Posted on 01/24/2002 4:12:22 AM PST by blam

Dino-Era Crater Probed for Clues to Mass Extinction

Robert S. Boyd
The Record (Bergen County, New Jersey)
January 23, 2002

Scientists have begun drilling a mile-deep hole into a huge underground crater that was left by a mountain-sized asteroid or comet that slammed into Earth 65 million years ago. According to a widely accepted theory, the cataclysmic event wiped out the dinosaurs.

This month, the scientists reached the uppermost layer of broken rocks buried beneath Mexico's Yucatán Peninsula that were smashed, twisted, and hurled about by the tremendous force of the collision.

The researchers hope to learn exactly what the space invader did when it penetrated Earth's crust in a fiery ball of unimaginable violence. The goal is to better understand how the impact devastated the global environment, clearing the way for the rise of mammals, including humans.

Fiery Crash

This illustration shows an asteroid crashing into Earth at the boundary of the Cretaceous and Tertiary periods in geologic history, about 65 million years ago, which may have caused the extinction of dinosaurs. Although scientists believe they have mapped all of the miles-wide objects that could cross Earth's path and annihilate life here, many research centers are searching the sky for moderate-sized asteroids or comets (about half a mile wide) that might one day collide with Earth and kick up enough dust to cause a "nuclear winter," wiping out crops and creating tsunamis that would swamp coastal areas.
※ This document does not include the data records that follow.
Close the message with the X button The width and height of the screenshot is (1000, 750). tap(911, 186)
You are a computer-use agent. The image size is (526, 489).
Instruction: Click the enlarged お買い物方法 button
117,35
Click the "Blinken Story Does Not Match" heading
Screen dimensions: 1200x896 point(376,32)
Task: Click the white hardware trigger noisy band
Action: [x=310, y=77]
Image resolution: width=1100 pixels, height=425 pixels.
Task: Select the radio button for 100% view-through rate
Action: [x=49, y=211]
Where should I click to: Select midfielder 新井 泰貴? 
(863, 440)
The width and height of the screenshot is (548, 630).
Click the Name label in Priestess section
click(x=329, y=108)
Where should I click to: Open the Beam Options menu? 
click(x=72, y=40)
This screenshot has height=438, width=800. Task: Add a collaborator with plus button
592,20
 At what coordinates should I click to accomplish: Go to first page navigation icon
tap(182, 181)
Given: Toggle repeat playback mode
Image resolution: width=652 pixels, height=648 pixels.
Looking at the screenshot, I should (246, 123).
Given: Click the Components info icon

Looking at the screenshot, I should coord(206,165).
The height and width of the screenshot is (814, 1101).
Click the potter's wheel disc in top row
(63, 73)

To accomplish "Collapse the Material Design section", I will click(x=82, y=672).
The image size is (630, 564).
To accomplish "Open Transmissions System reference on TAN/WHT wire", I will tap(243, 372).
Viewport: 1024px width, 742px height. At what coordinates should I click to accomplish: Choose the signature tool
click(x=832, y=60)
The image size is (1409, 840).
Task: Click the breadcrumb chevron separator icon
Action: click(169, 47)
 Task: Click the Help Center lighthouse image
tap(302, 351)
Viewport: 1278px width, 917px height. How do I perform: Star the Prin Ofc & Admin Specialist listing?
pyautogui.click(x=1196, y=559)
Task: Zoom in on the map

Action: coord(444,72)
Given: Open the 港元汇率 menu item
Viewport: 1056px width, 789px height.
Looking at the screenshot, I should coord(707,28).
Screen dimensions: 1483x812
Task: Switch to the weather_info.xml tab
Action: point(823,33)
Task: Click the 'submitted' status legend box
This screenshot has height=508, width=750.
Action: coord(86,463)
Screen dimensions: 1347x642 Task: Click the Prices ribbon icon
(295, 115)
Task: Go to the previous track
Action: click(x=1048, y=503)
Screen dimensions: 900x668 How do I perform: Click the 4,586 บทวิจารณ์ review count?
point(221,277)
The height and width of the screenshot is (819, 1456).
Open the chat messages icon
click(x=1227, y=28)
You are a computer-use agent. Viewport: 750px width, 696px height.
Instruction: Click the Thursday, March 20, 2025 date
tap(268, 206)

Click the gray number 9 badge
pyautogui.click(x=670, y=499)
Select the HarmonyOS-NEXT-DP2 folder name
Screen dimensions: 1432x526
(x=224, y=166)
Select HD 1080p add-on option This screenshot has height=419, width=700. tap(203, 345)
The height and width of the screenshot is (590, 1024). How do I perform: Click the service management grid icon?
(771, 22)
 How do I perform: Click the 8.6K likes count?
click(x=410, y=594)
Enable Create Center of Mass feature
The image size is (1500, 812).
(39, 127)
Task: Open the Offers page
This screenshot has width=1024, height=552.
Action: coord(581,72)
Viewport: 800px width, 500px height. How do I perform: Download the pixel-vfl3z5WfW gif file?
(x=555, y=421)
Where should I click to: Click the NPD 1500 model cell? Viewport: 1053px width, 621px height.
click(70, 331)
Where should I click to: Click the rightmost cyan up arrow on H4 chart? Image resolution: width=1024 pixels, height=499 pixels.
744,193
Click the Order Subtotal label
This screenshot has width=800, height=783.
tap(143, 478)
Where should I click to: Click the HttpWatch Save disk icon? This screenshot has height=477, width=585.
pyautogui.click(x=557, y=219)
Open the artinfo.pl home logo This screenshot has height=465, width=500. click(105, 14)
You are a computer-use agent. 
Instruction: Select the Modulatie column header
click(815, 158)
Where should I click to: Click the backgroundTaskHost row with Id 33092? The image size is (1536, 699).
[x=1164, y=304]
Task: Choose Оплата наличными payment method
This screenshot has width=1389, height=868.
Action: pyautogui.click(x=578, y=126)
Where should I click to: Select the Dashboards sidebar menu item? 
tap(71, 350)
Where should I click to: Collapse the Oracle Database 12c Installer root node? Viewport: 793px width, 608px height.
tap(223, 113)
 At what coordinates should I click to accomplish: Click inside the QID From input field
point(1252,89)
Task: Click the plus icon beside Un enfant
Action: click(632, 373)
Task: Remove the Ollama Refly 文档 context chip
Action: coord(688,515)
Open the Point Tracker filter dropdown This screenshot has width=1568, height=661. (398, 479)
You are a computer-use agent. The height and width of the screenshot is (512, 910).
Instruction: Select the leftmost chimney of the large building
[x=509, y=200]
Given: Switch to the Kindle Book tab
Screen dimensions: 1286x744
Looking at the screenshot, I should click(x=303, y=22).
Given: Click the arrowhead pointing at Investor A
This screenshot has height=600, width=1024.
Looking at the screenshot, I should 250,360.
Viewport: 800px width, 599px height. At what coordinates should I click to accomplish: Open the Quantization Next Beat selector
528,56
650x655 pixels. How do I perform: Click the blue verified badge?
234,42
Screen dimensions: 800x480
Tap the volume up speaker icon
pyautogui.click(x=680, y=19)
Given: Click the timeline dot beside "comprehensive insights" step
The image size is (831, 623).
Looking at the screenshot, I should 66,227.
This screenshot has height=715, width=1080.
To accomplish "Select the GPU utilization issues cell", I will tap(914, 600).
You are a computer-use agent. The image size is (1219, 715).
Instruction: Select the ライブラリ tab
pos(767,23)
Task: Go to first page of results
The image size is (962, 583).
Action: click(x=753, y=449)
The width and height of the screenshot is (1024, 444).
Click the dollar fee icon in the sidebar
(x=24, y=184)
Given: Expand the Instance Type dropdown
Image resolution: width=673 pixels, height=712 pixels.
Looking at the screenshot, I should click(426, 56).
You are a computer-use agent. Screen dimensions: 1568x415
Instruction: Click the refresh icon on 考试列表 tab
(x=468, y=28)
"Since we can't go back 65 million years in a time machine, drilling down to the 65-million-year level is the best we can do," said James Powell, the executive director of the National Physical Science Consortium at the University of Southern California in Los Angeles.

Time of Transition

The ancient catastrophe marked "the transition between the Age of Reptiles and the Age of Mammals," said David Kring, a planetary scientist at the University of Arizona in Tucson and a leader of the drilling team from Mexico and the United States.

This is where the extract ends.